» Task requirements
Take the records below from their first line to the line with "Switch to the Fairlight", and restate those lines word for word.

[Stored items]
+++++

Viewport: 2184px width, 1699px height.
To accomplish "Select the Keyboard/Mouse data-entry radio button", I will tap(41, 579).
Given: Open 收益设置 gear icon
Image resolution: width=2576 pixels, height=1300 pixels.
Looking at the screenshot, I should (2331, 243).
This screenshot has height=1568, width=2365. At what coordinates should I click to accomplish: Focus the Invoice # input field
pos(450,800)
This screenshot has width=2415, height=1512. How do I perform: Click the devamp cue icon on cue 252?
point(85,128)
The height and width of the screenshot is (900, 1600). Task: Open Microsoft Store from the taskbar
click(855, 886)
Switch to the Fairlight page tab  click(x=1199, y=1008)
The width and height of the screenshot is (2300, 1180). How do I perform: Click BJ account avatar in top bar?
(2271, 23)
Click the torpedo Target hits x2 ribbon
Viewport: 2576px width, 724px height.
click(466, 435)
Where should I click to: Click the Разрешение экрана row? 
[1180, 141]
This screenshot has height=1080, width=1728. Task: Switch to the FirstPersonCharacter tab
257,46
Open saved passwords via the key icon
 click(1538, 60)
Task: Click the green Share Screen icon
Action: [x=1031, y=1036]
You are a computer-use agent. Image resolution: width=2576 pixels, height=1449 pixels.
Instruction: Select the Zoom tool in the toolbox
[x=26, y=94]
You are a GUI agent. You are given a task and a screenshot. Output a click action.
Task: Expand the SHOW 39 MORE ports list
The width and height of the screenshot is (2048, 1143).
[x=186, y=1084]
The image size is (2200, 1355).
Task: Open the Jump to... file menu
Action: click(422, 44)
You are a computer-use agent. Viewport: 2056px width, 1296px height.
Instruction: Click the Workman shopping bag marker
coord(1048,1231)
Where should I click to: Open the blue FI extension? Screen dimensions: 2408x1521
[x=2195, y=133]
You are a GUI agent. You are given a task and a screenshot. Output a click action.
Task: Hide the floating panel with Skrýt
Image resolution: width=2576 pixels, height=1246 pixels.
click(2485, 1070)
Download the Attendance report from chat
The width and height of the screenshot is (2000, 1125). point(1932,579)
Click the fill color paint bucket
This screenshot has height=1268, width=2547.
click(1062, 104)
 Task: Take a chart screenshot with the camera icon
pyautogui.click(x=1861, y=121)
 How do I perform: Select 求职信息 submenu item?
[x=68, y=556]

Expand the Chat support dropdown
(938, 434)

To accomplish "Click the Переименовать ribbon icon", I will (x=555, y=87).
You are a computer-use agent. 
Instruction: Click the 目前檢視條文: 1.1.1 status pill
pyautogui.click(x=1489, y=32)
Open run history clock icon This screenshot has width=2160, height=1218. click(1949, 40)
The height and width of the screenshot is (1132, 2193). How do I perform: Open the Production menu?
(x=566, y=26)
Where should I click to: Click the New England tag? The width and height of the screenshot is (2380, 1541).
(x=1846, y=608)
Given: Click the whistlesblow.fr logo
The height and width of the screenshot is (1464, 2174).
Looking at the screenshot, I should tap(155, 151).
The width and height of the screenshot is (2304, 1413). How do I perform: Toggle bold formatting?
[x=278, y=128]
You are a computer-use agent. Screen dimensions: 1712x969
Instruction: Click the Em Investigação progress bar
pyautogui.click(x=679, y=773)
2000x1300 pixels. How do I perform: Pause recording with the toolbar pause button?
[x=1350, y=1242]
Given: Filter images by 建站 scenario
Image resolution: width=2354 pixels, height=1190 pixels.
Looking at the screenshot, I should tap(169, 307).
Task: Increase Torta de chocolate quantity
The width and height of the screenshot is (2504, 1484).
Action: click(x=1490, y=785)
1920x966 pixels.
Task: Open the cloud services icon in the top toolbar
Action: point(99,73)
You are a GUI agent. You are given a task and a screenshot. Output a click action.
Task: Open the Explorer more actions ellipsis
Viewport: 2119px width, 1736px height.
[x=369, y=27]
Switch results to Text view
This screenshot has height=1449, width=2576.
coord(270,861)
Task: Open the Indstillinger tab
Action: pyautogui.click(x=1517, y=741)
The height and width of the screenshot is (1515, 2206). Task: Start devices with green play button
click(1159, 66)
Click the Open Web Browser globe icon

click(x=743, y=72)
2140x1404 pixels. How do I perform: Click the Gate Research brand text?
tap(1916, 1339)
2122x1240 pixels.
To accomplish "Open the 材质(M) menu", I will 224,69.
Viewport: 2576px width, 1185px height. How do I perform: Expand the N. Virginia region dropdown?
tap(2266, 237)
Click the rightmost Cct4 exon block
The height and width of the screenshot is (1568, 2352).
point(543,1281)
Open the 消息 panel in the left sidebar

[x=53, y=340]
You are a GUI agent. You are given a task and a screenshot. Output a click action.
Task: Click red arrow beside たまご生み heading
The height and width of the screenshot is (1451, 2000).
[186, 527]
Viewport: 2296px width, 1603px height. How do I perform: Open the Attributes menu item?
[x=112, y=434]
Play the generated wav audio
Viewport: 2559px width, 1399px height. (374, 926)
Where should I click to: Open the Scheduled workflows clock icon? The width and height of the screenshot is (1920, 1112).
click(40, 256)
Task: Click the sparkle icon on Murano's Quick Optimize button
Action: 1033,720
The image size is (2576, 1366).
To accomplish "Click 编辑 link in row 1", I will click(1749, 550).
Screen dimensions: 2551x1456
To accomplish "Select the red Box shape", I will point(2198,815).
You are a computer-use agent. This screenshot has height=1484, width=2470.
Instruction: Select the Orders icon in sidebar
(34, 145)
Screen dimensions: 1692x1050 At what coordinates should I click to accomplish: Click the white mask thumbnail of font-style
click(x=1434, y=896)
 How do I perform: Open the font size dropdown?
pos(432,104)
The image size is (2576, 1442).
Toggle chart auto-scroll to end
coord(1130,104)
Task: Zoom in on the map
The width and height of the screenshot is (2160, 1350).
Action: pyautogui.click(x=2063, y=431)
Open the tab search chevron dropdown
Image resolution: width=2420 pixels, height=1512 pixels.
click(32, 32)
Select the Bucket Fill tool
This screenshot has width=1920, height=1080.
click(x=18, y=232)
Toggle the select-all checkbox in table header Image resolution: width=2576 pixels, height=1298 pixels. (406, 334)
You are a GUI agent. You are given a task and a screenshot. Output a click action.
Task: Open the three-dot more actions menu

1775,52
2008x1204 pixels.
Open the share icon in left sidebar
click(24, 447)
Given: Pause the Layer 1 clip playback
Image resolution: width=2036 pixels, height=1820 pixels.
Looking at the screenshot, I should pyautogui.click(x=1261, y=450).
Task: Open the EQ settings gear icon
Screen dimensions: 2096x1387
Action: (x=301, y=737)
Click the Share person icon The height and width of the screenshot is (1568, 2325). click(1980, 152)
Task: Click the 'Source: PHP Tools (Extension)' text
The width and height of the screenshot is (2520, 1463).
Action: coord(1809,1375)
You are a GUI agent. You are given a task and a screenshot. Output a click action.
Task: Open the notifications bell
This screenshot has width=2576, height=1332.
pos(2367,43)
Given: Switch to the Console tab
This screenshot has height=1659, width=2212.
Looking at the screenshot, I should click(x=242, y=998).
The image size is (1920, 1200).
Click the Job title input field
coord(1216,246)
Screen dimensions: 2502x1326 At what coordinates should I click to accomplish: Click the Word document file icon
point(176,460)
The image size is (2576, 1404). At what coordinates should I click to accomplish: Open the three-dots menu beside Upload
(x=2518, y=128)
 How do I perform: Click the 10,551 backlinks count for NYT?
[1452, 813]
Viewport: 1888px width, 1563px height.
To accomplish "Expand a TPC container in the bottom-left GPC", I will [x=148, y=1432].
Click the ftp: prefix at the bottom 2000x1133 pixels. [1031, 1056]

+++++

» Output for this exercise
Viewport: 2184px width, 1699px height.
To accomplish "Select the Keyboard/Mouse data-entry radio button", I will tap(41, 579).
Given: Open 收益设置 gear icon
Image resolution: width=2576 pixels, height=1300 pixels.
Looking at the screenshot, I should (2331, 243).
This screenshot has height=1568, width=2365. At what coordinates should I click to accomplish: Focus the Invoice # input field
pos(450,800)
This screenshot has width=2415, height=1512. How do I perform: Click the devamp cue icon on cue 252?
point(85,128)
The height and width of the screenshot is (900, 1600). Task: Open Microsoft Store from the taskbar
click(855, 886)
Switch to the Fairlight page tab  click(x=1199, y=1008)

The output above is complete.